[TASK INSTRUCTIONS] Under this task are some entries; return every one of them exactly.

(Stored data)
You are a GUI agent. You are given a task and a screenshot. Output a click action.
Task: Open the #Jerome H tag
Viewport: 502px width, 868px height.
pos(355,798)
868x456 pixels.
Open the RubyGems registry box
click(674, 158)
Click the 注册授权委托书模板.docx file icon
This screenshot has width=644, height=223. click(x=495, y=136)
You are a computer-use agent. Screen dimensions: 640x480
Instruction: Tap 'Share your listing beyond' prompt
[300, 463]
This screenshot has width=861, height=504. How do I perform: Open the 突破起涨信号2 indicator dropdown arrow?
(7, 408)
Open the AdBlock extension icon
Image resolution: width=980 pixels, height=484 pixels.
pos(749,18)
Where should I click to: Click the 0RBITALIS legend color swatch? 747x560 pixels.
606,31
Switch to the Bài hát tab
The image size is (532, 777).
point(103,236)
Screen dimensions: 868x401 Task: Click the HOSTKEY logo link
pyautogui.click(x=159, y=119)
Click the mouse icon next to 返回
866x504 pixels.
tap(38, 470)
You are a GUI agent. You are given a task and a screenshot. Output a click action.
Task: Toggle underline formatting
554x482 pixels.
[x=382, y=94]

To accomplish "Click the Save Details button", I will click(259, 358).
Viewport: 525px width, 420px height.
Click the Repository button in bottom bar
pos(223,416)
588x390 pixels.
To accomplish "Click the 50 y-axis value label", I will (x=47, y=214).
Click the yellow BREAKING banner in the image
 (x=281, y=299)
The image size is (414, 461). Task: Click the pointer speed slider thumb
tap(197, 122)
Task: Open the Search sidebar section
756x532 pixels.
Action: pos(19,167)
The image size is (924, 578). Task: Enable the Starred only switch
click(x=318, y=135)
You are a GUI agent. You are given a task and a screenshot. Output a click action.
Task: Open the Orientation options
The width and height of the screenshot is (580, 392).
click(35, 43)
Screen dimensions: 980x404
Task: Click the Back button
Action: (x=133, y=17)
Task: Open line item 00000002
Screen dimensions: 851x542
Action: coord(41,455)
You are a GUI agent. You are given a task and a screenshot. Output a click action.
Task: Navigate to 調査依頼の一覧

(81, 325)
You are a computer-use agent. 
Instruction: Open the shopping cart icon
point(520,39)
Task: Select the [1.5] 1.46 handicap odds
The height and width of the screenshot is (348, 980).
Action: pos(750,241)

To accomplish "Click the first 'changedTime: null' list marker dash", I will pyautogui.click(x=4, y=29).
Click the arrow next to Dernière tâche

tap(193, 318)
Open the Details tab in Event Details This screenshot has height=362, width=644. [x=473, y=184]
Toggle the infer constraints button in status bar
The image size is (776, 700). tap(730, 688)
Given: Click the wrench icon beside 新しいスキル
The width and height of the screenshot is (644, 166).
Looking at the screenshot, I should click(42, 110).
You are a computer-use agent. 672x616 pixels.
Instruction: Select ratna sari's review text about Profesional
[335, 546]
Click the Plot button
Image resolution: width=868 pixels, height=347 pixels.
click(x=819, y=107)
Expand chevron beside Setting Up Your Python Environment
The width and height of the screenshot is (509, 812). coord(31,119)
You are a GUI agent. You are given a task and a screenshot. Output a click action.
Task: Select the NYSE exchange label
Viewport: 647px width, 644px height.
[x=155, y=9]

[REPLY]
You are a GUI agent. You are given a task and a screenshot. Output a click action.
Task: Open the #Jerome H tag
Viewport: 502px width, 868px height.
pos(355,798)
868x456 pixels.
Open the RubyGems registry box
click(674, 158)
Click the 注册授权委托书模板.docx file icon
This screenshot has width=644, height=223. click(x=495, y=136)
You are a computer-use agent. Screen dimensions: 640x480
Instruction: Tap 'Share your listing beyond' prompt
[300, 463]
This screenshot has width=861, height=504. How do I perform: Open the 突破起涨信号2 indicator dropdown arrow?
(7, 408)
Open the AdBlock extension icon
Image resolution: width=980 pixels, height=484 pixels.
pos(749,18)
Where should I click to: Click the 0RBITALIS legend color swatch? 747x560 pixels.
606,31
Switch to the Bài hát tab
The image size is (532, 777).
point(103,236)
Screen dimensions: 868x401 Task: Click the HOSTKEY logo link
pyautogui.click(x=159, y=119)
Click the mouse icon next to 返回
866x504 pixels.
tap(38, 470)
You are a GUI agent. You are given a task and a screenshot. Output a click action.
Task: Toggle underline formatting
554x482 pixels.
[x=382, y=94]

To accomplish "Click the Save Details button", I will click(259, 358).
Viewport: 525px width, 420px height.
Click the Repository button in bottom bar
pos(223,416)
588x390 pixels.
To accomplish "Click the 50 y-axis value label", I will (x=47, y=214).
Click the yellow BREAKING banner in the image
 (x=281, y=299)
The image size is (414, 461). Task: Click the pointer speed slider thumb
tap(197, 122)
Task: Open the Search sidebar section
756x532 pixels.
Action: pos(19,167)
The image size is (924, 578). Task: Enable the Starred only switch
click(x=318, y=135)
You are a GUI agent. You are given a task and a screenshot. Output a click action.
Task: Open the Orientation options
The width and height of the screenshot is (580, 392).
click(35, 43)
Screen dimensions: 980x404
Task: Click the Back button
Action: (x=133, y=17)
Task: Open line item 00000002
Screen dimensions: 851x542
Action: coord(41,455)
You are a GUI agent. You are given a task and a screenshot. Output a click action.
Task: Navigate to 調査依頼の一覧

(81, 325)
You are a computer-use agent. 
Instruction: Open the shopping cart icon
point(520,39)
Task: Select the [1.5] 1.46 handicap odds
The height and width of the screenshot is (348, 980).
Action: pos(750,241)

To accomplish "Click the first 'changedTime: null' list marker dash", I will pyautogui.click(x=4, y=29).
Click the arrow next to Dernière tâche

tap(193, 318)
Open the Details tab in Event Details This screenshot has height=362, width=644. [x=473, y=184]
Toggle the infer constraints button in status bar
The image size is (776, 700). tap(730, 688)
Given: Click the wrench icon beside 新しいスキル
The width and height of the screenshot is (644, 166).
Looking at the screenshot, I should click(42, 110).
You are a computer-use agent. 672x616 pixels.
Instruction: Select ratna sari's review text about Profesional
[335, 546]
Click the Plot button
Image resolution: width=868 pixels, height=347 pixels.
click(x=819, y=107)
Expand chevron beside Setting Up Your Python Environment
The width and height of the screenshot is (509, 812). coord(31,119)
You are a GUI agent. You are given a task and a screenshot. Output a click action.
Task: Select the NYSE exchange label
Viewport: 647px width, 644px height.
[x=155, y=9]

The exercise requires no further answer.